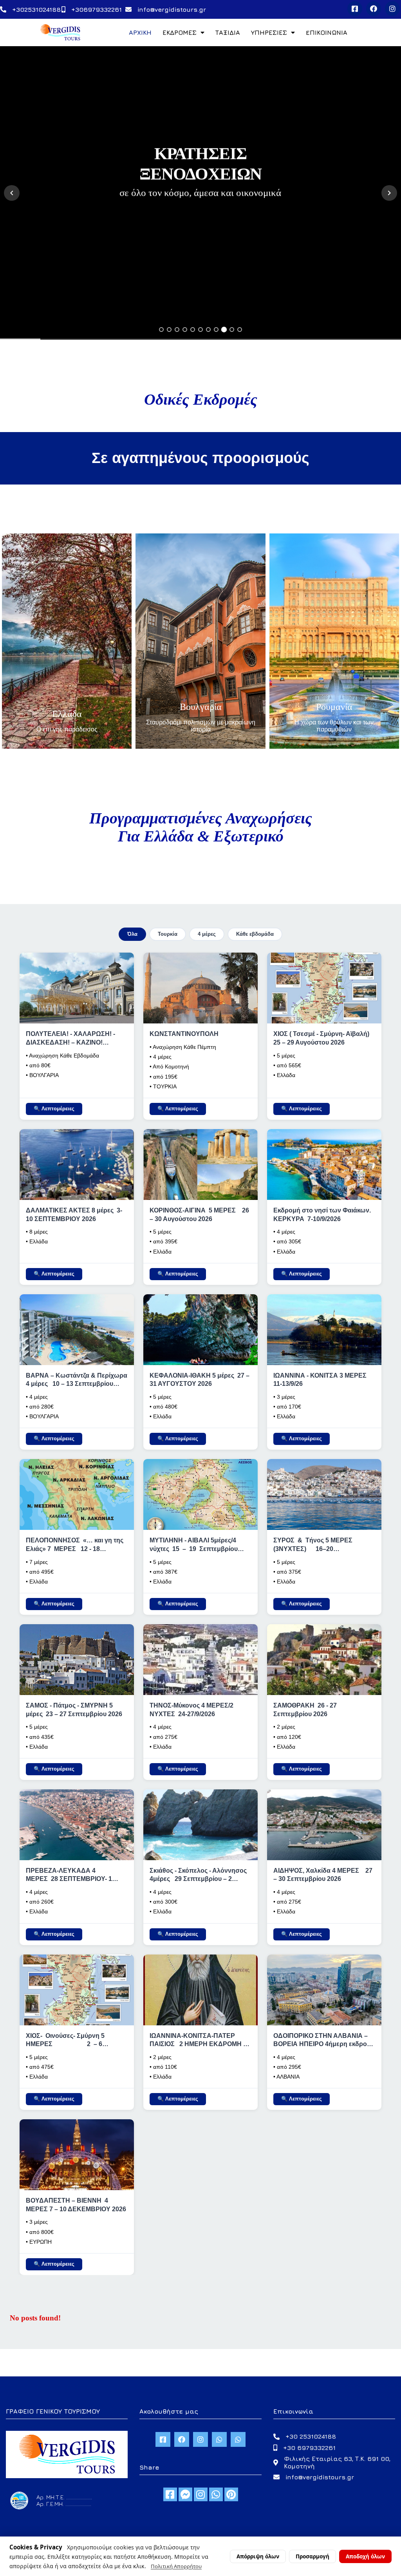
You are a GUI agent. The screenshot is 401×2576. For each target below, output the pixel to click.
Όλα (132, 934)
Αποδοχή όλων (365, 2556)
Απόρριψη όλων (258, 2556)
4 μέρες (207, 934)
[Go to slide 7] (208, 329)
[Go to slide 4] (184, 329)
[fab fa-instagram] (201, 2494)
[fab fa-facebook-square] (170, 2494)
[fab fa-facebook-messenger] (185, 2494)
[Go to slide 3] (177, 329)
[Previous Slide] (12, 193)
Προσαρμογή (312, 2556)
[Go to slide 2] (169, 329)
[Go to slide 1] (161, 329)
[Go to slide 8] (216, 329)
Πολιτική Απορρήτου (176, 2566)
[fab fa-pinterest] (231, 2494)
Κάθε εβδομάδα (255, 934)
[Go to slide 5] (192, 329)
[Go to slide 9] (224, 329)
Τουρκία (167, 934)
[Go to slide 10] (232, 329)
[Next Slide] (389, 193)
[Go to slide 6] (200, 329)
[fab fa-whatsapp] (216, 2494)
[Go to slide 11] (239, 329)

········

* [What you have to do] The line containing "Τουρκία (167, 934)" opens the range, and the last line of the entries closes it; copy that range exactly.

* [Exercise answer]
Τουρκία (167, 934)
[Go to slide 10] (232, 329)
[Next Slide] (389, 193)
[Go to slide 6] (200, 329)
[fab fa-whatsapp] (216, 2494)
[Go to slide 11] (239, 329)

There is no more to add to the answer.